U.S. Supreme Court precedent and federal statutory law requires a state prisoner applying for a writ of habeas corpus in federal court to first exhaust all the remedies available in the state courts, unless an exception described in 28 U.S.C. § 2254(b)(1) exists. Rose v. Lundy, 455 U.S. 609, 515 (1982). The exhaustion doctrine is grounded in principles of comity and federalism. Id. at 516- 18. Generally, a § 2254 petition containing federal claims which have not been exhausted in state court must be dismissed. Id. at 513-20. Petitioner bears the burden ofproving that he fully exhausted all state court remedies prior to filing his federal petition. With these principles in mind, the court now considers petitioner's pending motions.

A. Motions to Amend (Dkts. 13 and 18)

Fed. R. Civ. P. 15 governs amendments to pleadings. Subsection (a)(1) provides that parties may amend a pleading "once as a matter of course" before trial if they do so within 21 days after serving the pleading, or "if the pleading is one to which a responsive pleading is required, 21 days after service of a responsive pleading or 21 days after service of a motion under Rule 12(b), (e), or (f), whichever is earlier." Fed. R. Civ. P. 15(a)(1). All other amendments require the opposing party's written consent or the court's leave. Fed. R. Civ. P. 15(a)(2). Leave to amend is generally freely given. Id.

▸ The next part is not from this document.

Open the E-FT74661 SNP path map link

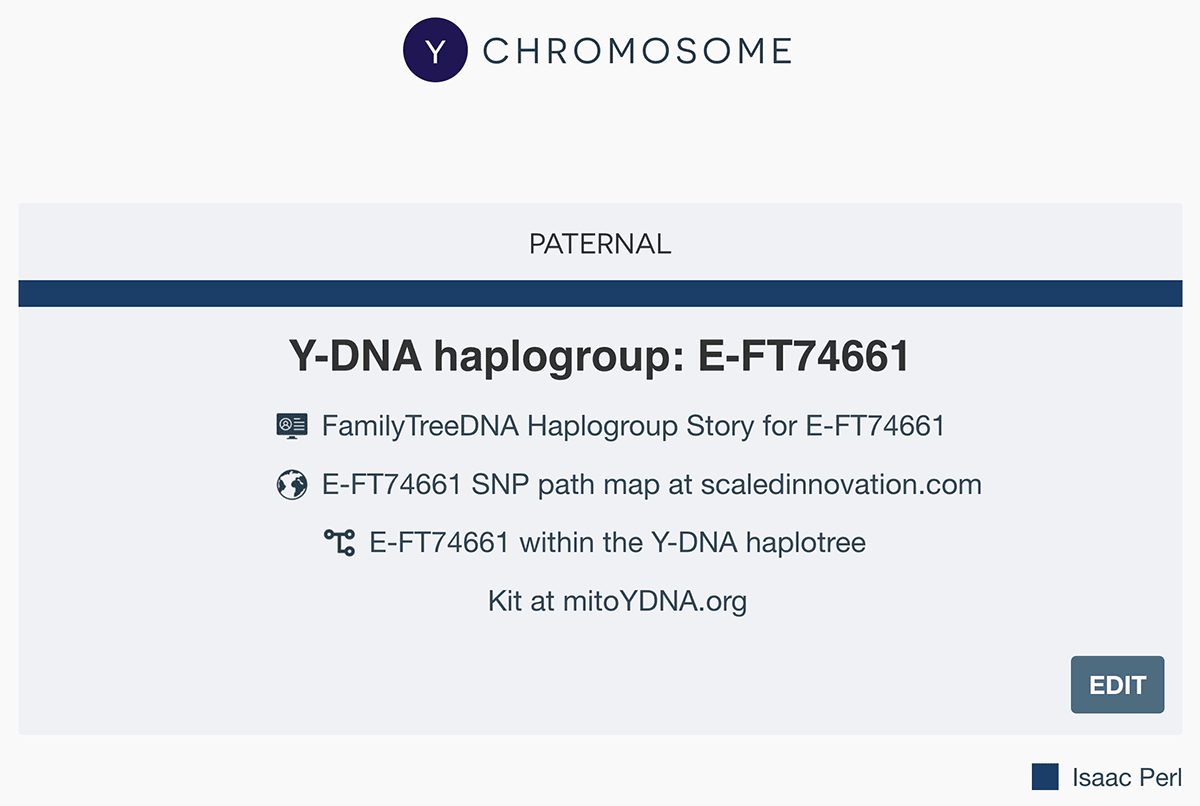[650, 484]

This court initially hesitated to simply grant the motions to amend because "[t]here was no indication anywhere in the record that petitioner presented either of his proposed amendments to the state court, rendering both amendments unexhausted." (Dkt. 32 at 3). The court admits it was mistaken as to petitioner's second proposed amendment, which seeks to add a claim of insufficient evidence to meet the statutory requirements of K.S.A. 21-3415(a)(2) for aggravated battery against a law enforcement officer. Petitioner raised this claim on direct appeal, which the state courts rejected. Zeiner, 2010 WL 254665, at *1-2 (KCA concluded sufficient evidence supported conviction for aggravated battery of a law enforcement officer and held that the contact between Deputy Doudican's patrol car and petitioner's car "was not a trivial bump of two cars in a parking lot but a deliberate attempt to force a patrol car out of Zeiner's way where the officer could have lost control of his car, resulting in a collision with other cars or objects along the roadway."); Appellant's Petition for Review [to KSC] at 1, Kansas v. Zeiner, Case No. 102088 (July 8, 2010). Thus, this claim has been exhausted. And because the respondent did not object to the amendment, the court grants petitioner's request to add it. Hereafter, the court will refer to this claim as ground 5.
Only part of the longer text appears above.